Reproduce verbatim the lines of the records from the line containing "Image resolution: width=2576" up to and including the line containing "source-item: Market Minds Advisory Analysis is".
Start of EXERCISE DATA
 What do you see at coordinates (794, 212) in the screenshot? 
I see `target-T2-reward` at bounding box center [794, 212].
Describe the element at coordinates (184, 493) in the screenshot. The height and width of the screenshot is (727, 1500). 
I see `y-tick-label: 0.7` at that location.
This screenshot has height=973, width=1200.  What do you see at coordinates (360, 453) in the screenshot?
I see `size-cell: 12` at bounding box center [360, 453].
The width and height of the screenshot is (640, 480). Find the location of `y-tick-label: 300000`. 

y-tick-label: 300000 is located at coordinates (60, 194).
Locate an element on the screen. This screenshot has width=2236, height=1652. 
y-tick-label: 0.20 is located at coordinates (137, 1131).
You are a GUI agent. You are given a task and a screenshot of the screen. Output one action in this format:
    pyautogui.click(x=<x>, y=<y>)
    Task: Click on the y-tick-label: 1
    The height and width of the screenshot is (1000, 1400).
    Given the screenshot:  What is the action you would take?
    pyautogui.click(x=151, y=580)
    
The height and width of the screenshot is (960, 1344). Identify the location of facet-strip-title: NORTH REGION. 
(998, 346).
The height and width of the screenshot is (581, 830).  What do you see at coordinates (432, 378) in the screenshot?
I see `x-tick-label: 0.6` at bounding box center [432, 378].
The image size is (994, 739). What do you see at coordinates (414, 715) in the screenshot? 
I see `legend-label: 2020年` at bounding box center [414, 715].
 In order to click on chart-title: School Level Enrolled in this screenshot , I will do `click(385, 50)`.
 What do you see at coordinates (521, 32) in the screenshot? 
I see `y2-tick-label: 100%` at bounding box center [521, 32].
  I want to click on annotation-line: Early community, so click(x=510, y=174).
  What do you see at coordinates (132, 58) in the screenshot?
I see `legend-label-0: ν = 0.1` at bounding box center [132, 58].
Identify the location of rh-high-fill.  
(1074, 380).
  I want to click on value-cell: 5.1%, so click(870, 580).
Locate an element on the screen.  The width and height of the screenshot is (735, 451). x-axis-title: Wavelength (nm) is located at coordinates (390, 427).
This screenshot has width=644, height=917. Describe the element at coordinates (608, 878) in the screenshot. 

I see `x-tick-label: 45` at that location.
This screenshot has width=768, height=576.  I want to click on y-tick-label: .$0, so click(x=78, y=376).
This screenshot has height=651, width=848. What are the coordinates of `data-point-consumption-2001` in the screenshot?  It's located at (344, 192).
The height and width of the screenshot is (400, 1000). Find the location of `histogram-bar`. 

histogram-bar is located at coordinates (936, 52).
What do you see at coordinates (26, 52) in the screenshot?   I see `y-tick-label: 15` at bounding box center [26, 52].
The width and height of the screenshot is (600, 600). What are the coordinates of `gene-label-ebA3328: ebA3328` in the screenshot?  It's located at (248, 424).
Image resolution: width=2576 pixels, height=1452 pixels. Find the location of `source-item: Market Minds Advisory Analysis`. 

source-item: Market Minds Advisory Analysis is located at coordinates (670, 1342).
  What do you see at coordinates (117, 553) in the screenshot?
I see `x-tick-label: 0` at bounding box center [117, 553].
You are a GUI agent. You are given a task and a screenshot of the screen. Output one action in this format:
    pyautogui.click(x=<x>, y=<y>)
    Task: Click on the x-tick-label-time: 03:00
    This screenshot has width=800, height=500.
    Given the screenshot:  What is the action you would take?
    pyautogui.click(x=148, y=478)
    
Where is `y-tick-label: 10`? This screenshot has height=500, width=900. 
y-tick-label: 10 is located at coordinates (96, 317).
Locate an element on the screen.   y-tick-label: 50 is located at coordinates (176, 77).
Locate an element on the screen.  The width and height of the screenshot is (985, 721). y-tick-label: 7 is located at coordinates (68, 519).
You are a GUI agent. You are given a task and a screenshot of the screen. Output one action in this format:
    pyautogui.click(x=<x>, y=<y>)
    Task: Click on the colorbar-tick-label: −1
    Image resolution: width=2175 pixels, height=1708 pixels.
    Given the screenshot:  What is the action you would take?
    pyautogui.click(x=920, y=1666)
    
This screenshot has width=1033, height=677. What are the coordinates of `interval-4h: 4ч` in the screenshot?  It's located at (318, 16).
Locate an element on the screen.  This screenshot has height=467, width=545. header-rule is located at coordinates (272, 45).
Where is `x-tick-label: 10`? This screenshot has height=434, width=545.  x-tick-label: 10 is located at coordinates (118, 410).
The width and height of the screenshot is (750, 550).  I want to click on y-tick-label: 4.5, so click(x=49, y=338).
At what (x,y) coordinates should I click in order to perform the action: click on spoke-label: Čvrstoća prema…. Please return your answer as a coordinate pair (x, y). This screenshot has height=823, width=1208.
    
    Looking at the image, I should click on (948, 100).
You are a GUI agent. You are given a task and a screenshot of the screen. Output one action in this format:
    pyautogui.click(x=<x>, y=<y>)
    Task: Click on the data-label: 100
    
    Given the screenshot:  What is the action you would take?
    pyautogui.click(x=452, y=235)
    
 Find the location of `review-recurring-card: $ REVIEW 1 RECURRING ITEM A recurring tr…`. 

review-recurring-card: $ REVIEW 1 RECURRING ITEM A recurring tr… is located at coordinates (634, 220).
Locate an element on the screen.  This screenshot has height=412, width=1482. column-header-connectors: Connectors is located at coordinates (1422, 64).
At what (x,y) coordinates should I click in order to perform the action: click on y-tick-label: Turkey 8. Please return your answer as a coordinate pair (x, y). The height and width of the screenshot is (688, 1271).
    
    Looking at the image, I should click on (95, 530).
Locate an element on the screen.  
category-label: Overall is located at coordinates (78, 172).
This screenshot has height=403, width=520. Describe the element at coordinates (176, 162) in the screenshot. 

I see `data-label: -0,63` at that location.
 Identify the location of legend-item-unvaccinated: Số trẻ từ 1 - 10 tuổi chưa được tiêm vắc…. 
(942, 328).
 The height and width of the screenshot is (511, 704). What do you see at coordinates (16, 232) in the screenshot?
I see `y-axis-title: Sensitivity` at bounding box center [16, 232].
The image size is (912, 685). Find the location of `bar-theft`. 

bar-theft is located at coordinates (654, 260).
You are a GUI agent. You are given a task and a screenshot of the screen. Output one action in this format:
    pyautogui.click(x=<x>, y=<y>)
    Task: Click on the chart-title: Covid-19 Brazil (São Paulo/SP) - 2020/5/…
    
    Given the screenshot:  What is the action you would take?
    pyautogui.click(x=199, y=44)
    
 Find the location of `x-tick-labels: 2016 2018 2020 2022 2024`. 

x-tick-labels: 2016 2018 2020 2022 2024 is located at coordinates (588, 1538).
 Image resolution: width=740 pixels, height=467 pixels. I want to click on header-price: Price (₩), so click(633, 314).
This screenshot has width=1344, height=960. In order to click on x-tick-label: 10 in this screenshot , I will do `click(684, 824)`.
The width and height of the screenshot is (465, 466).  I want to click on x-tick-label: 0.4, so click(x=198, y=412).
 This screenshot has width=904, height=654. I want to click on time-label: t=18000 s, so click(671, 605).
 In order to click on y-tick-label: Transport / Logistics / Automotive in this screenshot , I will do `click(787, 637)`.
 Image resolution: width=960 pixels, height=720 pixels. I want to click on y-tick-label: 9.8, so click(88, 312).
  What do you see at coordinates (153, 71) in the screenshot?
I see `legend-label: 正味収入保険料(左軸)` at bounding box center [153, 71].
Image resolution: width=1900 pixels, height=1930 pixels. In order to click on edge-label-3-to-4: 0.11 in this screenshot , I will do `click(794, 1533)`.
End of EXERCISE DATA
▸ OUTPUT OF THE EXERCISE:
Image resolution: width=2576 pixels, height=1452 pixels. Find the location of `source-item: Market Minds Advisory Analysis`. 

source-item: Market Minds Advisory Analysis is located at coordinates (670, 1342).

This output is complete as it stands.